Histone deacetylases (HDACs) constitute a family of enzymes recognized as a promising target to reverse aberrant epigenetic states associated with tumors through the regulation of histone acetylation levels (9). HDAC inhibitors elevate acetylation levels within chromatin and treating tumor cells with HDAC inhibitors induces growth arrest or cell death (10). Among the HDAC inhibitors, vorinostat [suberoylanilide hydroxamic acid (SAHA)] stands as the U.S. first food and drug administration (FDA)-approved drug to be used in the treatment of cutaneous T-cell lymphoma (11,12). Additionally, HDAC inhibitors exhibit the capability to enhance transgene expression from both plasmid DNA transiently transfected into cells and transgenes stably transfected into the cell genome via histone acetylation (13,14). Following transfection into cells, plasmid DNA binds to histones in the nucleus, thereby impeding transgene expression through the limited accessibility of transcription factors to the plasmid DNA (13). In stably transfected transgenes, a relaxed chromatin structure becomes imperative for facilitating transgene expression via enhanced transcription factor accessibility (13). Therefore, HDAC inhibitors augment transgene expression by relaxing chromatin structure through histone acetylation.

However, to the to the best of the authors' knowledge, there remains a paucity of reports regarding the effects of HDAC inhibitors on protein expression from transfected mRNA. In the present study, to examine the effect of HDAC inhibitors on protein expression from transfected mRNA, mRNA lipoplexes were prepared for transfection into both tumor cells and mouse tissues and the effect of vorinostat on both in vitro and in vivo protein expression following the administration of mRNA lipoplexes was evaluated.

Materials and methods

Materials

DC-1-16 was obtained from Sogo Pharmaceutical Co., Ltd. DOPE and PEG-Chol (mean molecular weight of PEG: 1600) were purchased from NOF Co., Ltd. Vorinostat (SAHA) was purchased from Combi-Blocks, Inc. All the remaining chemicals were of the highest available grade.

mRNAs

Firefly luciferase (FLuc) mRNA [1929 nt; cat. no. L-7202; CleanCap FLuc mRNA (5 moU)] and enhanced green fluorescent protein (EGFP) mRNA (996 nt; cat. no. L-7601; CleanCap EGFP mRNA) were obtained from TriLink BioTechnologies. Cy5-labeled mRNA [1921 nt; cat. no. R1010; EZCap Cyanine 5 FLuc mRNA (5 moU)] was obtained from ApexBio Technology LLC.

Cell culture

Human cervical carcinoma HeLa cells (cat. no. 93021013; Cellosaurus; CVCL_0030) and human liver cancer HepG2 cells (cat. no. 85011430; Cellosaurus; CVCL_0027) were obtained from the European Collection of Authenticated Cell Cultures. HeLa-FLuc cells, stably expressing pGL3 FLuc (Bioware Cell Line HeLa-luc; Cellosaurus; CVCL_5J41), were obtained from Caliper Life Sciences, Inc. HepG2-FLuc cells, stably expressing pGL3 FLuc (cat. no. JCRB1592; Cellosaurus; CVCL_JG47) were purchased from the JCRB Cell Bank (National Institutes of Biomedical Innovation, Health and Nutrition).
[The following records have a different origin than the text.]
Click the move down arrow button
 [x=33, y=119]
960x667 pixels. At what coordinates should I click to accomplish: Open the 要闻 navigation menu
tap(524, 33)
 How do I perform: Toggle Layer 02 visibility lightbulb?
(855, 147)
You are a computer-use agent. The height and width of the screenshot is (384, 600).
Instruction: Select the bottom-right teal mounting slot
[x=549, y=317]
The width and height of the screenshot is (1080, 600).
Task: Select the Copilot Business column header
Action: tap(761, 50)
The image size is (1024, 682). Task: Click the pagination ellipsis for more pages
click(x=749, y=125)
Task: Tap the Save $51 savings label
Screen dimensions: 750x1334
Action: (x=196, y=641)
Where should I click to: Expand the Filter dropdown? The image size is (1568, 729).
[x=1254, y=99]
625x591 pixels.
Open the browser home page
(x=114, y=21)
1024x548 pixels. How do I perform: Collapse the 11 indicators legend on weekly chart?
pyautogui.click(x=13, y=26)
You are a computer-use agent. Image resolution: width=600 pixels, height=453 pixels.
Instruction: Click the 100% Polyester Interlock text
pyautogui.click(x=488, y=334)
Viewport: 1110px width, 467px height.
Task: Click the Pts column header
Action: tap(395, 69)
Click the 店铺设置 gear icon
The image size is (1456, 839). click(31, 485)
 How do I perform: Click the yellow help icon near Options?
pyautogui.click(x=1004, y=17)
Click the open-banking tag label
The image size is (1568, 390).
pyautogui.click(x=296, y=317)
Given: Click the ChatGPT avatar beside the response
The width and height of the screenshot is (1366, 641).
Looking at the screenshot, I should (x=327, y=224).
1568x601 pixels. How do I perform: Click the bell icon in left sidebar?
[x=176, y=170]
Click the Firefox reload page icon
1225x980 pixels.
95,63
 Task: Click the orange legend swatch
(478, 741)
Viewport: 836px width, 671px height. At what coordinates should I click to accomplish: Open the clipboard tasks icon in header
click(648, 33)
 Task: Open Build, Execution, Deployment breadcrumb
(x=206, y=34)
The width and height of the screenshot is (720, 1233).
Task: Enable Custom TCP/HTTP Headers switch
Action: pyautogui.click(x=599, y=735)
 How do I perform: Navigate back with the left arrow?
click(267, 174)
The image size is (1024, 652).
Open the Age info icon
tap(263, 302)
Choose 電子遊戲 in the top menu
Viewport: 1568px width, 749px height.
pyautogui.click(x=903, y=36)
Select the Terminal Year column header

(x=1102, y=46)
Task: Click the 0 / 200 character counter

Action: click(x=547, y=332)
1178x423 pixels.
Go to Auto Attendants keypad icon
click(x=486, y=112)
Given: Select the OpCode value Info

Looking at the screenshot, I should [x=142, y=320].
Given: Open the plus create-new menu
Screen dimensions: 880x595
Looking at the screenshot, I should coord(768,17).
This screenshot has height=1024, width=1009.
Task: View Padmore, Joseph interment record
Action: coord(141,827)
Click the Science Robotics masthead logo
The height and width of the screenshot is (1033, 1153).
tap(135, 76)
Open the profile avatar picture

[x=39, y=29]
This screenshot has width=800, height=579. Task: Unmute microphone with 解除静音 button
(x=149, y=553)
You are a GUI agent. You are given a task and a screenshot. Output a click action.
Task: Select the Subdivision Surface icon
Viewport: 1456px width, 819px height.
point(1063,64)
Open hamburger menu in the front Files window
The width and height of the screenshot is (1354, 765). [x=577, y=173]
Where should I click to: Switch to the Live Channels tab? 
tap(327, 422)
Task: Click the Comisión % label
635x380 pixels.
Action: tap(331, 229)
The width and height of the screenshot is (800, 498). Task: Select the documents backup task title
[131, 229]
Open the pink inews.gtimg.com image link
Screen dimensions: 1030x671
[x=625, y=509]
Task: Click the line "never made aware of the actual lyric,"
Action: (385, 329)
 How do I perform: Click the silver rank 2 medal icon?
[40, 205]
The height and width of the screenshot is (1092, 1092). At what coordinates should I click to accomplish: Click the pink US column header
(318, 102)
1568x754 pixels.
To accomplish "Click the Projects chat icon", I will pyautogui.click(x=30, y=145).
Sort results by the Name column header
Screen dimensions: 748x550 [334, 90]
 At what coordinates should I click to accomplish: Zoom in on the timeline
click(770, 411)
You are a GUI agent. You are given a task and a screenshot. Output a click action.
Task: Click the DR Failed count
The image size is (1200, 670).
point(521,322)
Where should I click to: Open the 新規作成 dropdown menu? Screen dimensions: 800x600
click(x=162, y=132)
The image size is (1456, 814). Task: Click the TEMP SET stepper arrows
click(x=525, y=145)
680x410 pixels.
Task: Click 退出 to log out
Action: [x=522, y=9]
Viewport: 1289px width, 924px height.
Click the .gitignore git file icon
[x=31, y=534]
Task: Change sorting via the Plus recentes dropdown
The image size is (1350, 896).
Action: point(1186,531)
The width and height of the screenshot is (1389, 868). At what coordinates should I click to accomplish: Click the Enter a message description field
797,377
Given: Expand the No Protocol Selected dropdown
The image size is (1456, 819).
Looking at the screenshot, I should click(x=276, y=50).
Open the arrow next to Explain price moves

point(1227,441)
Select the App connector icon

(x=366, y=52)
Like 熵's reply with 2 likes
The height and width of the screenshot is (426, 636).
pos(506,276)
HeLa cells and HeLa-FLuc cells were cultured in Eagle's Minimum Essential Medium (EMEM; FUJIFILM Wako Pure Chemical Corporation) supplemented with 10% heat-inactivated fetal bovine serum (FBS, Thermo Fisher Scientific, Inc.) and 100 µg/ml kanamycin, maintained in an incubator at 37˚C with a 5% CO2 humidified atmosphere. HepG2 and HepG2-FLuc cells were cultured in Dulbecco's Modified Eagle's Medium (DMEM; FUJIFILM Wako Pure Chemical Corporation) supplemented with 10% FBS under the same conditions.

Cytotoxicity of vorinostat on HeLa and HepG2 cells

Vorinostat was initially dissolved in dimethyl sulfoxide (DMSO) at a concentration of 1 mM. This stock solution was diluted with culture medium supplemented with 10% FBS prior to treatment. HeLa and HepG2 cells were then seeded into 96-well culture plates (1x104 cells/well). Following a 24 h incubation period, the cells were treated with 0.1, 0.5, 1, 5, 10, or 20 µM vorinostat. Cell viability was assessed 24 and 48 h post-treatment with vorinostat using a Cell Counting Kit-8 (CCK-8; Dojindo Laboratories, Inc.), as previously described (15). WST-8 substrate was incubated with cells at 37˚C for 60 min. The cell viability (%) was calculated relative to that of untreated cells.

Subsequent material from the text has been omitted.